──────── PASSAGE SHOWN
<h1 style="text-align: center;" markdown="1">Intro to Data Science and Machine Learning Using Python</h1> 
<h2 style="text-align: center;" markdown="2">Nov 30 - Dec 1, 2019</h2>
<h3 style="text-align: center;" markdown="3">Lab on Linear Regression</h3>


> *This notebook is part of the Workshop on Introduction to Data Science and Machine Learning with Python, a 2-day workshop organized by NAAMII. The objectives of this notebook is to use Linear Regression to predict district wise poverty rates in Nepal using predictor variables such as literacy rate, household size, share of kids etc. The data used in this exercise is part of Census 2011 conducted by the Central Bureau of Statistics (CBS), Nepal.*


# Table of Contents

[Introduction](#introduction)  
&nbsp;&nbsp;&nbsp;[Explanation and Theory](#introduction-theory)  
[Data Setup](#setup)  
[Two Dimensional Linear Regression](#1dlinreg)   
[Scikit-Learn Linear Regression](#sklearn-linreg)    
[Summary](#summary)

# Linear Regression Introduction <a class="anchor" id="introduction"></a>

Linear regression is one of the most simple and well-known machine learning algorithms for regression. It approximates the relationship between two or more variables using a straight line.
────────────────
──────── INFORMATION SUPPLIED
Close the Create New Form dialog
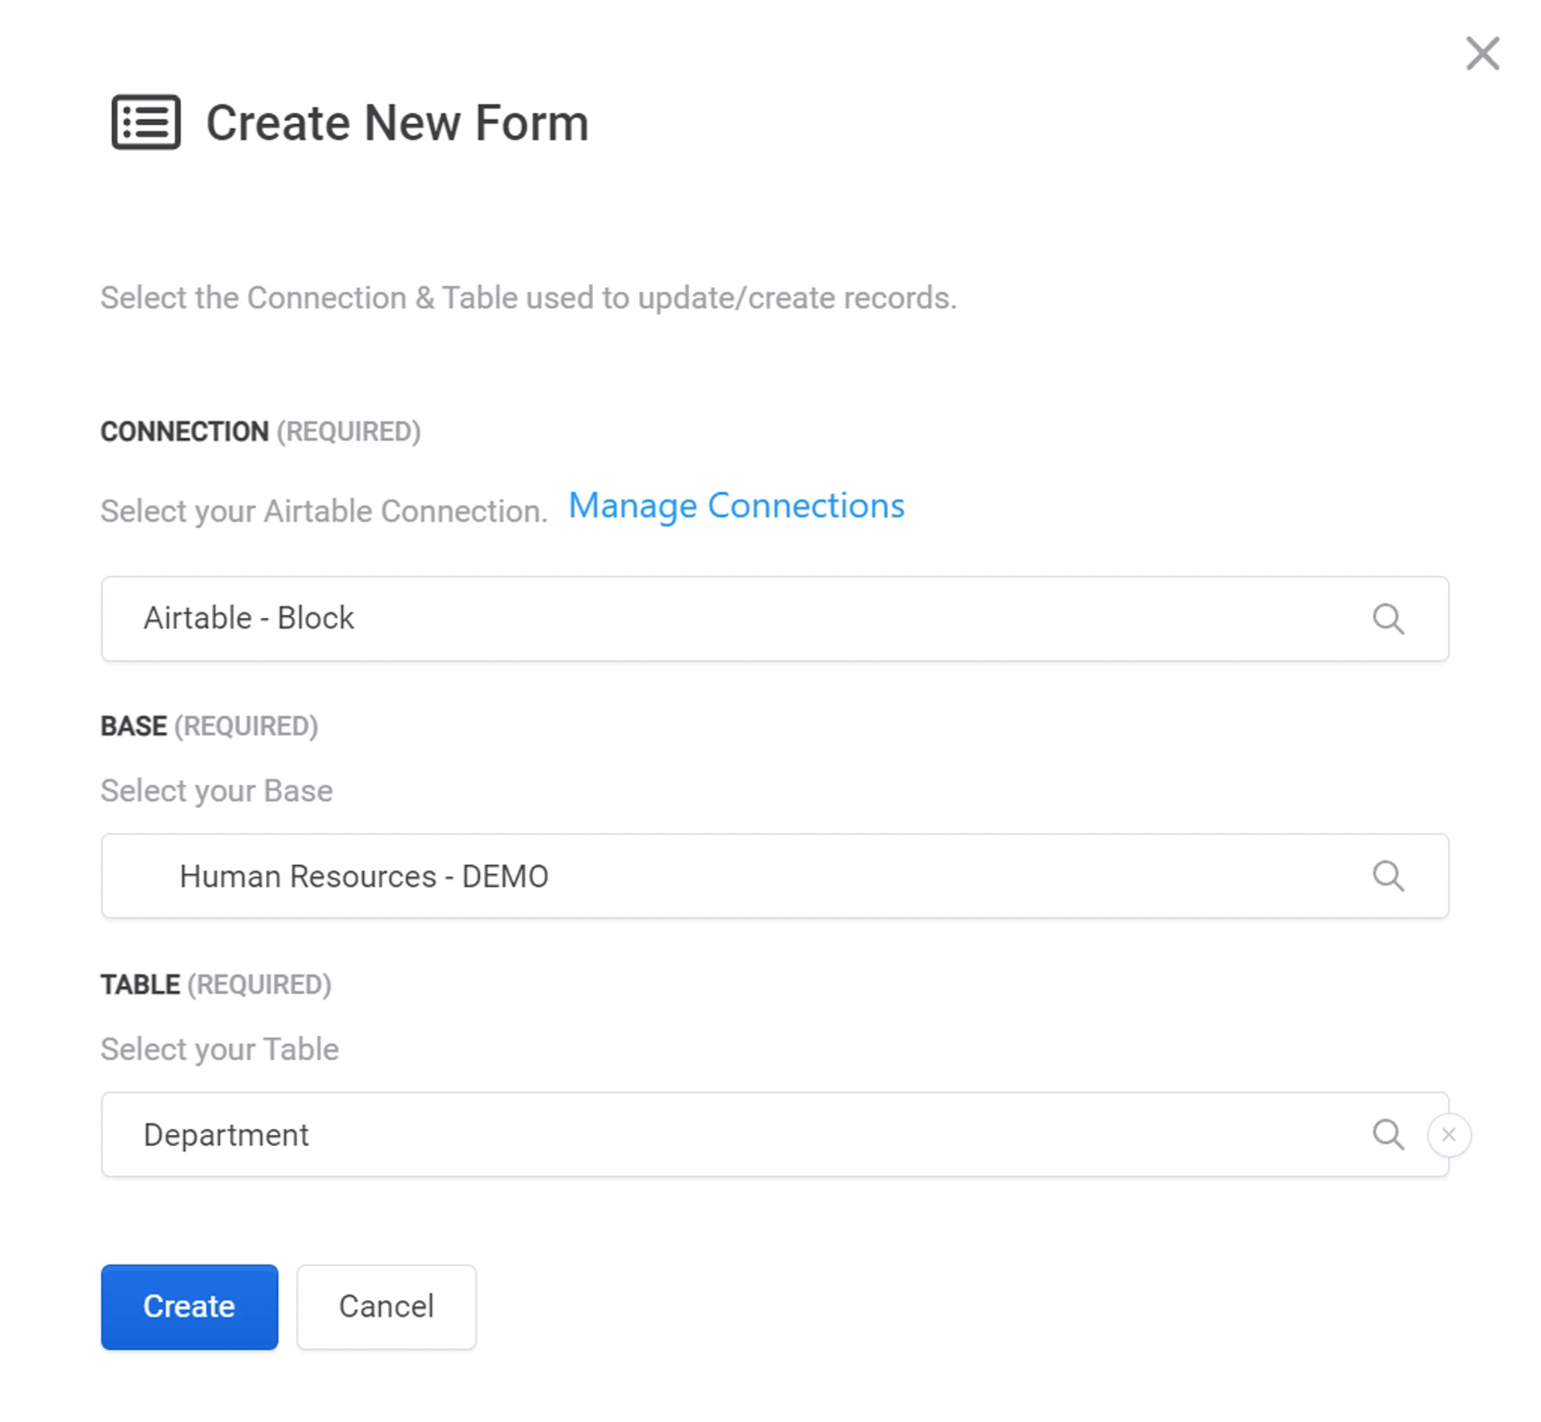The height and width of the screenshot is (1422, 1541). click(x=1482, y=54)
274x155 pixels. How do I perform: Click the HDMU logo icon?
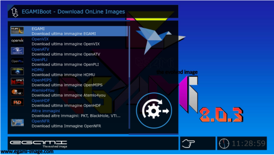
────────────────
▶ [TASK]: Can you reproduce, word for word, the part of the linear regression notebook above that runs between "# Table of Contents" and "[Summary](#summary)", inclusive?

▶ [EXPECTED ANSWER]:
# Table of Contents

[Introduction](#introduction)  
&nbsp;&nbsp;&nbsp;[Explanation and Theory](#introduction-theory)  
[Data Setup](#setup)  
[Two Dimensional Linear Regression](#1dlinreg)   
[Scikit-Learn Linear Regression](#sklearn-linreg)    
[Summary](#summary)